Dear United Way Family,
In July of 2019, Lake Arbor’s property management company informed residents of nearly 150 apartments that they would have to vacate their homes by December 31, 2019. The imminent mass displacement galvanized the Charlotte community. Shortly thereafter, United Way of Central Carolinas launched a fundraising campaign to support Lake Arbor residents, and the community responded with $268,000 in donations.
Recognizing the need far exceeded the capacity of any single agency, United Way also asked a number of public and private nonprofit agencies to help the residents relocate. Twelve agencies responded and, since last July, helped to rehouse nearly 75% of the 128 households who sought assistance.
The success of those agencies’ combined efforts is to be commended. They represent a shining example of the power of collective giving and coordinated service delivery.
This situational progress, however, must not obscure the reality that housing displacement and evictions occur every day in Charlotte and will continue to happen at ever-accelerating rates until we, as a community, address the systemic problems that contribute to the loss of existing affordable housing, perpetuate discriminatory housing practices and ultimately prevent equitable access to opportunity.
In recent years Charlotte has rallied to address the affordable housing crisis. Voters approved $50 million in bonds to build affordable housing and the Charlotte Housing Opportunity Investment Fund matched the voters’ investment, raising an additional $53 million.
However, it will take years to see the impact of these investments. Meanwhile, Charlotte is losing affordable housing units faster than they can be built. We must deploy all the tools available to us to protect our current supply of affordable housing and remove the barriers that prevent access to housing.
How do we preserve affordable housing? An important first step is to continue efforts to strengthen, and then use, code enforcement. Landlords who fail to maintain their properties must be held accountable, and the revenue generated from any fines should be reinvested to preserve existing housing.

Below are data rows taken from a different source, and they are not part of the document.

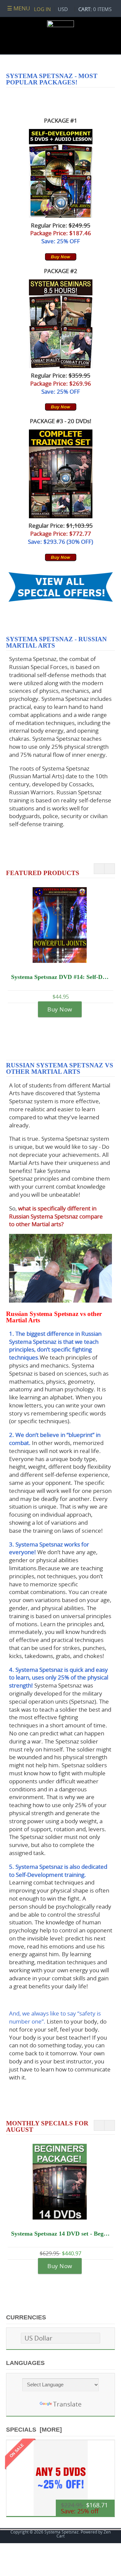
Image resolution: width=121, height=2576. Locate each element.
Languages (25, 2363)
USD (63, 9)
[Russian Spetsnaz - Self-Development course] (60, 215)
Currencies (26, 2317)
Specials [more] (34, 2429)
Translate (67, 2404)
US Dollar (38, 2338)
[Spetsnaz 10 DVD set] (60, 259)
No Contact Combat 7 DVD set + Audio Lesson (61, 2233)
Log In (42, 9)
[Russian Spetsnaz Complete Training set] (60, 516)
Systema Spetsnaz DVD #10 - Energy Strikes (60, 976)
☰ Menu (18, 8)
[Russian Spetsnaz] (60, 366)
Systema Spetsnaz (61, 2532)
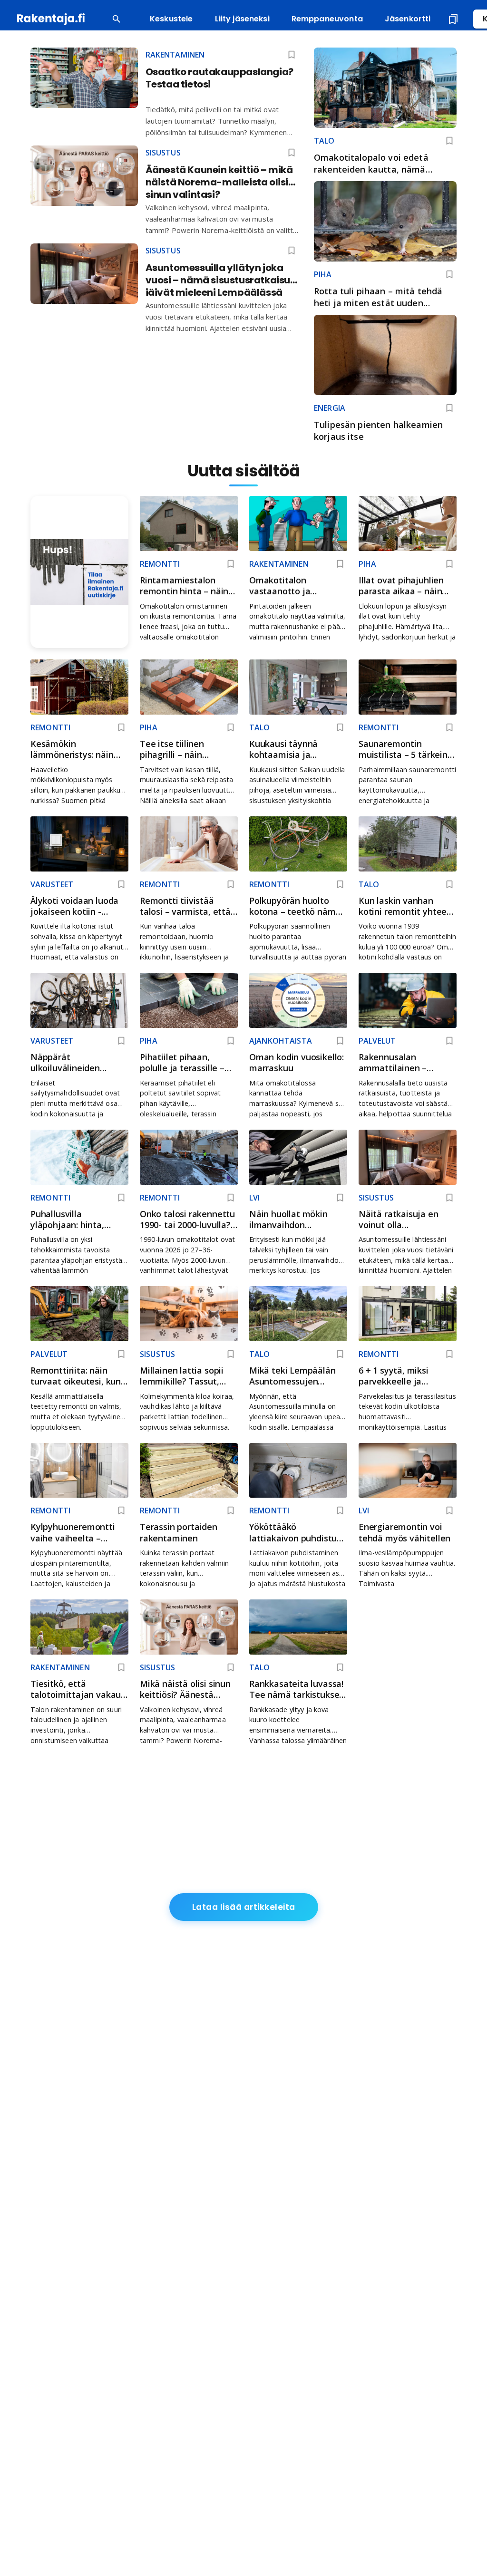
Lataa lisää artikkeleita (243, 1907)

Other cities including Dallas, Philadelphia, Sacramento, San Francisco and Chapel Hill have chosen an even more aggressive response of purchasing affordable rental apartments and using ‘master leasing’ to help displaced residents avoid homelessness. By doing so, they are increasing the affordable housing stock for those most in need.

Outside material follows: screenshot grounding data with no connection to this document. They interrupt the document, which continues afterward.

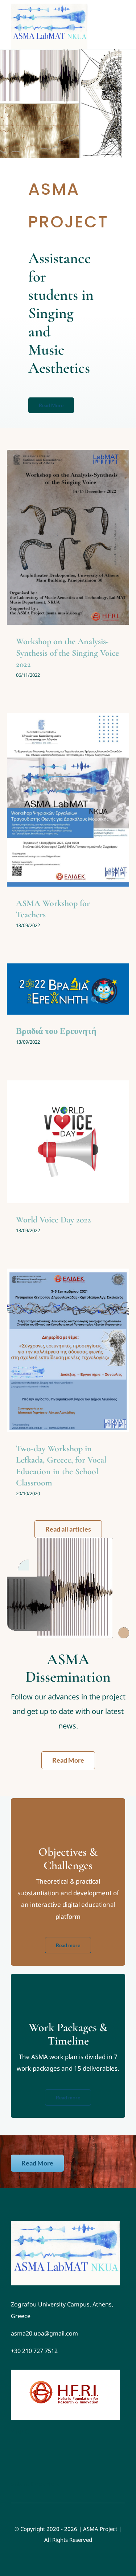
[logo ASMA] (65, 2224)
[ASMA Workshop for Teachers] (68, 800)
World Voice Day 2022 (53, 1219)
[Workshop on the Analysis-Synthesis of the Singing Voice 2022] (68, 537)
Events (56, 556)
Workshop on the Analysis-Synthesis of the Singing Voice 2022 (67, 652)
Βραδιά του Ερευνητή (56, 1031)
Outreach (76, 556)
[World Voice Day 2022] (68, 1141)
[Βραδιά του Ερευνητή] (68, 989)
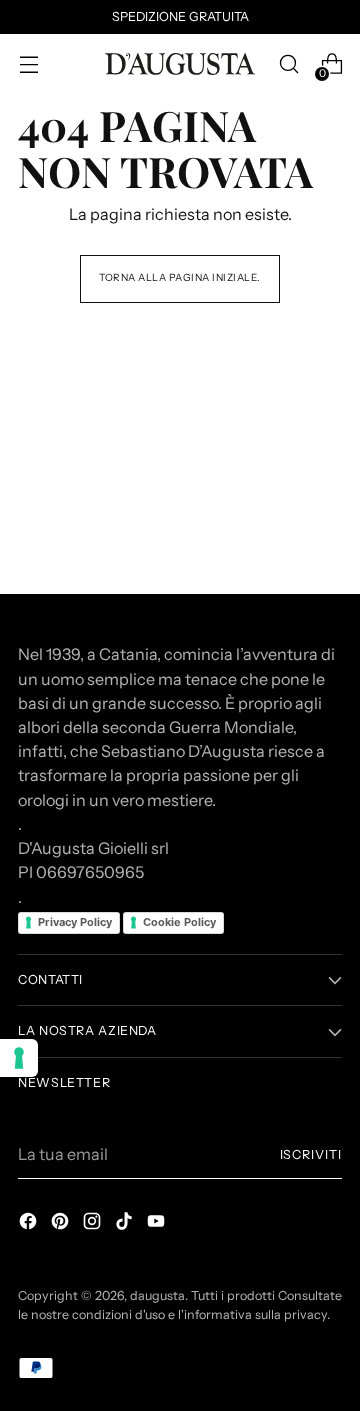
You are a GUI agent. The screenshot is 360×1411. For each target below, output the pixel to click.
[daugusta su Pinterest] (62, 1224)
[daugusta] (180, 64)
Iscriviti (311, 1154)
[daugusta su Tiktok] (126, 1224)
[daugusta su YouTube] (158, 1224)
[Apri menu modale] (28, 64)
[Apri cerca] (288, 64)
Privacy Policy (75, 922)
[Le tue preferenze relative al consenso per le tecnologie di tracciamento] (19, 1058)
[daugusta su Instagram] (94, 1224)
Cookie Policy (179, 922)
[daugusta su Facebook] (30, 1224)
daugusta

How do we ensure access to existing affordable housing? We can advocate for legislative changes that would prevent landlords from discriminating against residents because of the source of their rental income. Under North Carolina law, a landlord can refuse to accept any housing voucher or other form of rental subsidy, even when the subsidy is permanent.
Similarly, we can destigmatize evictions. At Lake Arbor, 15% of the residents struggled to secure housing because of a past eviction. The Lake Arbor crisis team of agencies worked with those families to overcome this significant barrier. Sadly, such emergency support is not available to more than 2,700 households facing eviction proceedings each month in Mecklenburg County, because of limited funding for legal counsel. An eviction can leave the family homeless even after they remedy the cause for the eviction filing.
We can look to other communities for additional remedies. In Los Angeles, state law allows cities to implement ordinances outlining the legal reasons for eviction and to specify when the landlord must pay to support tenant relocation. North Carolina law could be amended to allow Mecklenburg and other urban counties to impose similar restrictions.
We responded as a community when Lake Arbor residents faced displacement. We must continue to respond with ever-louder voices and more insistent demands when one by one, rising housing costs and stagnant wages push our neighbors out of their homes. The policy solutions are not theoretical. They are working in other communities. Our elected officials and community leaders must hear and respond to our community’s support for the reforms needed to create a more equitable housing system.